Report every line below that holds the word "computer".

Dataset excerpts
BEGIN

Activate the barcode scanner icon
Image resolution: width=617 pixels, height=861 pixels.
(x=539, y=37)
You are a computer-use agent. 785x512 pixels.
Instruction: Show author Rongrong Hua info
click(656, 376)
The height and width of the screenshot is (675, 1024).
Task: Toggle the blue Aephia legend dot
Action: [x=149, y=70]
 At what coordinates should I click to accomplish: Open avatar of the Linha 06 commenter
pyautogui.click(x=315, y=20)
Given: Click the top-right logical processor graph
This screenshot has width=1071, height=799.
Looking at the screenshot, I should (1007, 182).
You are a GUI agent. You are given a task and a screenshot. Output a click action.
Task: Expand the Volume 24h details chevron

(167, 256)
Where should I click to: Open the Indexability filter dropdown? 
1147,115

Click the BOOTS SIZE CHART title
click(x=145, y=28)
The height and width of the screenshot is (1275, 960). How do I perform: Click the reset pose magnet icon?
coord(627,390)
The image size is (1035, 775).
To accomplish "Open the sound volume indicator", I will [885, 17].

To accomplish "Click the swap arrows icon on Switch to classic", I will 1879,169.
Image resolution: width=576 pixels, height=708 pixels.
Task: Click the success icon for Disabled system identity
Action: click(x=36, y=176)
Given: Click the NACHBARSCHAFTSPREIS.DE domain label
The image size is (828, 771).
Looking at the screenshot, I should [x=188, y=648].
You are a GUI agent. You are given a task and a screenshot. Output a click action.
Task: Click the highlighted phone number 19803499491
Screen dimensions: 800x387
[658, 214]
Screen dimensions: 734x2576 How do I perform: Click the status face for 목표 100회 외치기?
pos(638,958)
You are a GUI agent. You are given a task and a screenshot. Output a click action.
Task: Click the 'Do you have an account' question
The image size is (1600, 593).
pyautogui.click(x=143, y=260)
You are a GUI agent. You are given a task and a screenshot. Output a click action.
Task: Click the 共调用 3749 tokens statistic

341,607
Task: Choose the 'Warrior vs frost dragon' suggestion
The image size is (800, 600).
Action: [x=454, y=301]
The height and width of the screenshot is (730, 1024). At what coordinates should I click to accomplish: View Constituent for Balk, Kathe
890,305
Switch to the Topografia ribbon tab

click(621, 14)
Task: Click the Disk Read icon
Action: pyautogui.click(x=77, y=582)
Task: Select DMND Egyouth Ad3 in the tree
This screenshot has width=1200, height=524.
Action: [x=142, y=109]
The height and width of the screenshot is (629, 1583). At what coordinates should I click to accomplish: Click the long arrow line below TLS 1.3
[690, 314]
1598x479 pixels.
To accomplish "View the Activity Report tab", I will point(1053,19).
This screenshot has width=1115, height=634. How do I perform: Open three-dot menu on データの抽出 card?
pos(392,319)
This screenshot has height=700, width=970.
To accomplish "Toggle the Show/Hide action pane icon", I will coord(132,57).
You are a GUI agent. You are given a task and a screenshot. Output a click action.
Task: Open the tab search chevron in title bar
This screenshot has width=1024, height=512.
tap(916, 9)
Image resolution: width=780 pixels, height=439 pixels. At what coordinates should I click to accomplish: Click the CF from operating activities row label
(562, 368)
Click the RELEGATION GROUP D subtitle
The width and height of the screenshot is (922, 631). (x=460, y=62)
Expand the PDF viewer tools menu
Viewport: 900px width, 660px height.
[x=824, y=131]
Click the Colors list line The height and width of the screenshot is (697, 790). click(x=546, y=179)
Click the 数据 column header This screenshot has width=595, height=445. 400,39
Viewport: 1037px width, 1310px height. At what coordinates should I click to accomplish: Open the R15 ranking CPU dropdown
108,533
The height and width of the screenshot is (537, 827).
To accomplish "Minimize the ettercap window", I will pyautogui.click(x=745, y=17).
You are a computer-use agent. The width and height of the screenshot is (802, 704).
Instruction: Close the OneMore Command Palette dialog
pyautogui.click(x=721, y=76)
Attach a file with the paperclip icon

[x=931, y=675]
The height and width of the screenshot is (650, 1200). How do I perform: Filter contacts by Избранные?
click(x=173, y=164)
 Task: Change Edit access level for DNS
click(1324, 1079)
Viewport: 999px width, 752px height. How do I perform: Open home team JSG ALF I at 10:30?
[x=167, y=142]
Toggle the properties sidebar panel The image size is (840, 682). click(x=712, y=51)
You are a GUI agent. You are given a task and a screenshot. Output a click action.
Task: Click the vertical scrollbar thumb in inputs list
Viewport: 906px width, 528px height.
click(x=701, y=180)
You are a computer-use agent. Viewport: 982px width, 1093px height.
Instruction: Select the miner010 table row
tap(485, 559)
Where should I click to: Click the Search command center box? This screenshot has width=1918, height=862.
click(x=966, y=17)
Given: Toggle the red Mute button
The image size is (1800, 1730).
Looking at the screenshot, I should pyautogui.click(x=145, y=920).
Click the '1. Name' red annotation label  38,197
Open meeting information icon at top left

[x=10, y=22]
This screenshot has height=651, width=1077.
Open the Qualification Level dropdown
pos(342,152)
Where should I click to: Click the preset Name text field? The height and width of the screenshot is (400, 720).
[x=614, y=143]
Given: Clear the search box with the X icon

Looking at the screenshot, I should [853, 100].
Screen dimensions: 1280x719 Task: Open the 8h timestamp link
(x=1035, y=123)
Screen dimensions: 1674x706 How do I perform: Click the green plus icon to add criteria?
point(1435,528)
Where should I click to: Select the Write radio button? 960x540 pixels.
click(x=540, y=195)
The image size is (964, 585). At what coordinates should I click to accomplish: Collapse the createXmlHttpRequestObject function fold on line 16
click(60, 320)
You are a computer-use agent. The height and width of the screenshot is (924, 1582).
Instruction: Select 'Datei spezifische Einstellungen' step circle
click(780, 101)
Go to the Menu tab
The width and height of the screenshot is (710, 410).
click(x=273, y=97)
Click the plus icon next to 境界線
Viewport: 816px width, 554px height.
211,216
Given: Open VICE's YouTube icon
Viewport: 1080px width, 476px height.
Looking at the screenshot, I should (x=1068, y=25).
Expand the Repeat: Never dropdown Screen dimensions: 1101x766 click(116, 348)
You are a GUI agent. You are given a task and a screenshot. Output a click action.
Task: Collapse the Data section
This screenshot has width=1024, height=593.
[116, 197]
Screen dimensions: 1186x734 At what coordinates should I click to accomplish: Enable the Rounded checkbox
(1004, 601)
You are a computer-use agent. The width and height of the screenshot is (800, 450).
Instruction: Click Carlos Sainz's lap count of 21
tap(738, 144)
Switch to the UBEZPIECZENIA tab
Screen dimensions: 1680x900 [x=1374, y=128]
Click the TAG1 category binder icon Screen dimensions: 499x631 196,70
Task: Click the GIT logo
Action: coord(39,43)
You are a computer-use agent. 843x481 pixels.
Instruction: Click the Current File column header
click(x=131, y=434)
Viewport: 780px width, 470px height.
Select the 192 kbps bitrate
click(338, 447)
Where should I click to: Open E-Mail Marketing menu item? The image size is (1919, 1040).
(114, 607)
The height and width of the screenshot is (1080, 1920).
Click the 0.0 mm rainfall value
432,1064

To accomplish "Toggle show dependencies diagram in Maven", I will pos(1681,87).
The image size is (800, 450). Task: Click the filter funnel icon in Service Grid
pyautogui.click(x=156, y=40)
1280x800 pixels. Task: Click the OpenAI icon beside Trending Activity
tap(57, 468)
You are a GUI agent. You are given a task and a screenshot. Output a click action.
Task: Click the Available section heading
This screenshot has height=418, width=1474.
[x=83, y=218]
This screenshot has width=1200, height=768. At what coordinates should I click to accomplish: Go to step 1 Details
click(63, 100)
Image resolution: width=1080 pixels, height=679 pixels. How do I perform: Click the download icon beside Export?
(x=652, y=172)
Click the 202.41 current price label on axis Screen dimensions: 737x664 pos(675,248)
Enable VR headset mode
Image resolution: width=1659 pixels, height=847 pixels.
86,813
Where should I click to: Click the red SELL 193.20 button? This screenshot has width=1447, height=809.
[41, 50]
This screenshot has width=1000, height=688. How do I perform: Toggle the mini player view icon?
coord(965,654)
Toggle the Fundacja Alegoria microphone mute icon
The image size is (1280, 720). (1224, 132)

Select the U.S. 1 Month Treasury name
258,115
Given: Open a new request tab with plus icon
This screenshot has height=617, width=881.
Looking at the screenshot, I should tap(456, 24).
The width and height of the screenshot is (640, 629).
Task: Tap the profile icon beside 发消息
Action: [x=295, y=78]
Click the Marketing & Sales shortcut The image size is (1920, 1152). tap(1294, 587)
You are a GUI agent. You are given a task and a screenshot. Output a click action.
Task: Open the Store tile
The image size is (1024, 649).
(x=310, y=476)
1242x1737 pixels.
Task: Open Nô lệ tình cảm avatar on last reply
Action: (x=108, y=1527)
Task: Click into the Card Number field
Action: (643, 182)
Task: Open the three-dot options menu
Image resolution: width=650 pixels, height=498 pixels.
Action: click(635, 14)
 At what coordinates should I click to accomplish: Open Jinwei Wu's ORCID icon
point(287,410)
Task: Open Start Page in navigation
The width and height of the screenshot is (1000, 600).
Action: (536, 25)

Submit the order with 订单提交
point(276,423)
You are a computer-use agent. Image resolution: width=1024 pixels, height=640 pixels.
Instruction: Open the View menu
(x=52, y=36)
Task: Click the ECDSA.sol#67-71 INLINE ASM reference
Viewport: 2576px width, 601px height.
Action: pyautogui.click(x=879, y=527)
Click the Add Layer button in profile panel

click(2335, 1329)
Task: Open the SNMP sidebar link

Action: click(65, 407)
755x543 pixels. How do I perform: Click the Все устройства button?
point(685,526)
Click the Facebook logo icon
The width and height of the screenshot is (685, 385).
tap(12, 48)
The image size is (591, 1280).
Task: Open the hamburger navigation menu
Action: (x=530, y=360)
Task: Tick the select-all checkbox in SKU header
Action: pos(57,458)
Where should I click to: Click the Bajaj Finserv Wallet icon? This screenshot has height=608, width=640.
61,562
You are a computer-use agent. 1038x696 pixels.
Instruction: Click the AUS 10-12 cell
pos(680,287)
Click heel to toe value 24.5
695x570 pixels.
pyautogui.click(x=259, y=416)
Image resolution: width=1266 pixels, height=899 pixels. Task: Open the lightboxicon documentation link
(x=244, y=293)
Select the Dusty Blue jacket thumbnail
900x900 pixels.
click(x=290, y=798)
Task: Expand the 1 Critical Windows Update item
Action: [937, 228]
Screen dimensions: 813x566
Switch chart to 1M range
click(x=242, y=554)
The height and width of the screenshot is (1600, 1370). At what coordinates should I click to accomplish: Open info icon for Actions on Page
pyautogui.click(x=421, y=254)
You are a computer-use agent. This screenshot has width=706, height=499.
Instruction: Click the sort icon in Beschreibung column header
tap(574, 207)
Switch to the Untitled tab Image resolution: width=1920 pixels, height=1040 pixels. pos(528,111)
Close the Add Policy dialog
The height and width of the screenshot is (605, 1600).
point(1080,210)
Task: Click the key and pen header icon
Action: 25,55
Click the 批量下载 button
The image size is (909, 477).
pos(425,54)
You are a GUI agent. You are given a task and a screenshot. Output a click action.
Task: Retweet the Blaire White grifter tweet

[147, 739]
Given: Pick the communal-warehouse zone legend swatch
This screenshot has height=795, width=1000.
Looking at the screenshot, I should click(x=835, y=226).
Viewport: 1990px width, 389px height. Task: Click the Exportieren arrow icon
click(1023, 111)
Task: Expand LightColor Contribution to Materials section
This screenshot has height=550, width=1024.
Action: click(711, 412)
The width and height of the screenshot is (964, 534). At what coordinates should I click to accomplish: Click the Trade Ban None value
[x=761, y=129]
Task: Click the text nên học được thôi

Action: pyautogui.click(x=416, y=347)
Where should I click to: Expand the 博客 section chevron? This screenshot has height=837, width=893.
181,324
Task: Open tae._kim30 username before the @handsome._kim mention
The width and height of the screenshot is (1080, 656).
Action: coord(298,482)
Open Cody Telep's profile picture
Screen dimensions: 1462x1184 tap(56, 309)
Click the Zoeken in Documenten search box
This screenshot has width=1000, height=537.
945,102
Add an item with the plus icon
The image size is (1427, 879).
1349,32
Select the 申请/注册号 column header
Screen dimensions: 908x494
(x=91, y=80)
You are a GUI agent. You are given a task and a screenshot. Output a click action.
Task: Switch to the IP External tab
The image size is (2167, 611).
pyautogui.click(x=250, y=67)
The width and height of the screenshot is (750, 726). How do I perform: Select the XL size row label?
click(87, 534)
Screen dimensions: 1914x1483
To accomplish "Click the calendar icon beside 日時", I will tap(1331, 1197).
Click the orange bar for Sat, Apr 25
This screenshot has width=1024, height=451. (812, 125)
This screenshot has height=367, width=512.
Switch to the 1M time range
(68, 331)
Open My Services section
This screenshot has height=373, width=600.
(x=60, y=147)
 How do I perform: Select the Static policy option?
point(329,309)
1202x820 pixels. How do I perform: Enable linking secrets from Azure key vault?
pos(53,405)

END

• [Response]:
You are a computer-use agent. 785x512 pixels.
You are a computer-use agent. The width and height of the screenshot is (802, 704).
You are a computer-use agent. Viewport: 982px width, 1093px height.
You are a computer-use agent. The height and width of the screenshot is (924, 1582).
You are a computer-use agent. The width and height of the screenshot is (800, 450).
You are a computer-use agent. 843x481 pixels.
You are a computer-use agent. Image resolution: width=1024 pixels, height=640 pixels.
You are a computer-use agent. 1038x696 pixels.
You are a computer-use agent. This screenshot has width=706, height=499.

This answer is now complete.